In her introduction to Best American Poetry 1990, Jorie Graham describes a fiction and poetry reading she attended. First, a fiction writer spoke and her story flowed, sentence to sentence, idea to idea, engaging the crowd completely with funny, plotty narratives. Next, a poet stood up and began speaking, and suddenly it was different. No longer was Graham carried along. Her brain felt stifled; the air itself was heavy. (Be honest, no matter how much you love poetry, at some point or other you’ve sat at a reading and felt like this.) And then:
Then I started to hear it: the silence; the words chipping into the silence. It felt loud. Every word stood out. No longer the rush of sentences free and unresisted into the air. . . . Listening, I became aware of how much each poem resisted the very desires that the fiction, previously, had satisfied.
Graham’s poet could have been Frank Bidart, who, in collection after collection, uses language to revolutionize our expectations and to shape silence. His poems are elegant, aching, and intimate but always hold us at a distance, reminding us of what is unsaid. In his latest collection, Watching the Spring Festival, references to mid-century pop culture (the first poem is about Marilyn Monroe; a later one includes lines from “Home on the Range”), classical ballet, and the 8th-century Chinese court combine to address mortality, desire, art, and creation. These themes have always been present in his work, but here the emphases on passing time and death are foregrounded as the aging poet re-evaluates and expands the role of art.

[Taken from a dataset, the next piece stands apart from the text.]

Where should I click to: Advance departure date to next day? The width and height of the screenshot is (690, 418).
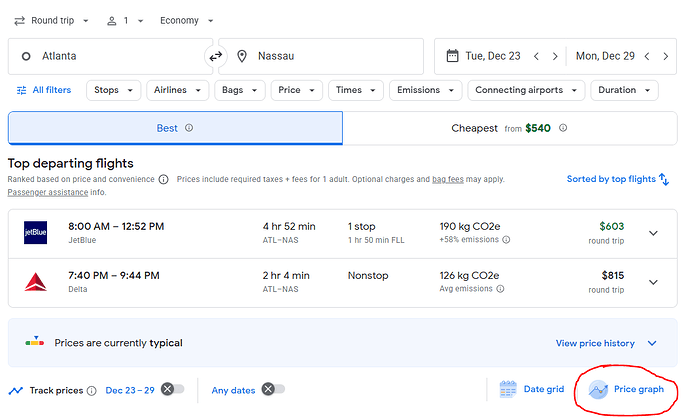[557, 57]
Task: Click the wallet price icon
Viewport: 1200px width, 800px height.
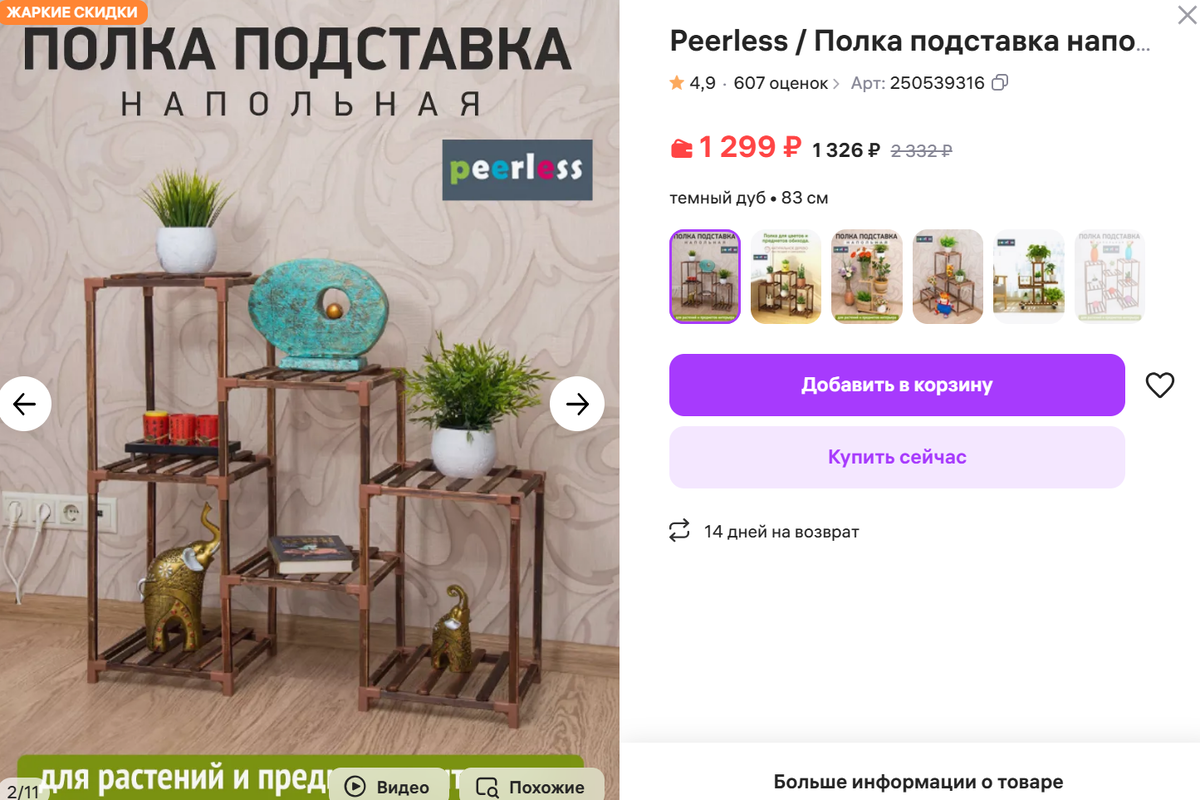Action: pos(681,149)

See, for example, two poems on the meaning of art that take very different vantage points. In “Ulanova at Forty-Six at Last Dances Before a Camera Giselle,” the closest this collection gets to a long centerpiece poem, the 18-year-old poet views a film of the great Russian ballerina Ulanova and realizes that art is tragedy: severe, ferocious and “addicted to mimesis.” In its companion poem, “Little O,” the poet reflects how, at sixty-six years old, “disgust with mimesis [. . . ] is as necessary as mimesis.” An even more powerful meditation on art is “Winter Spring Summer Fall,” which shows poetry as being born outside of time and the only defense against time’s passing. Creativity is invisible and formless, we are told, made tangible only in these lines of verse, just as the seasons “dye then bury all the eye / sees, but themselves cannot be seen.” Two lines repeat throughout: “Like the invisible seasons” and “Out of ceaseless motion in edgeless space.” Like seasons, they are cyclical; like art, they capture the unsaid. It is a beautiful poem, these repeating lines beating in the seething unformed silence of creation.
To be a poet of silence requires, somewhat paradoxically, an exceptional ear for sound. Bidart’s words coil together: “the irreparable enters me again, again me it twists” (from “Poem Ending with Three Lines From ‘Home on the Range’”) or “He is the dye whose color / dyes the mirror: you can never get free” (from “Seduction”). Elsewhere the sticky materiality of words comes out: the alliterative description of the 8th-century Chinese emperor’s Mistress of the Cloud-Pepper Apartments whose rooms are coated with
a pepper-flower paste into which dried pepper-
flowers are pounded
(from “Tu Fu watches the Spring Festival Across Serpentine Lake”)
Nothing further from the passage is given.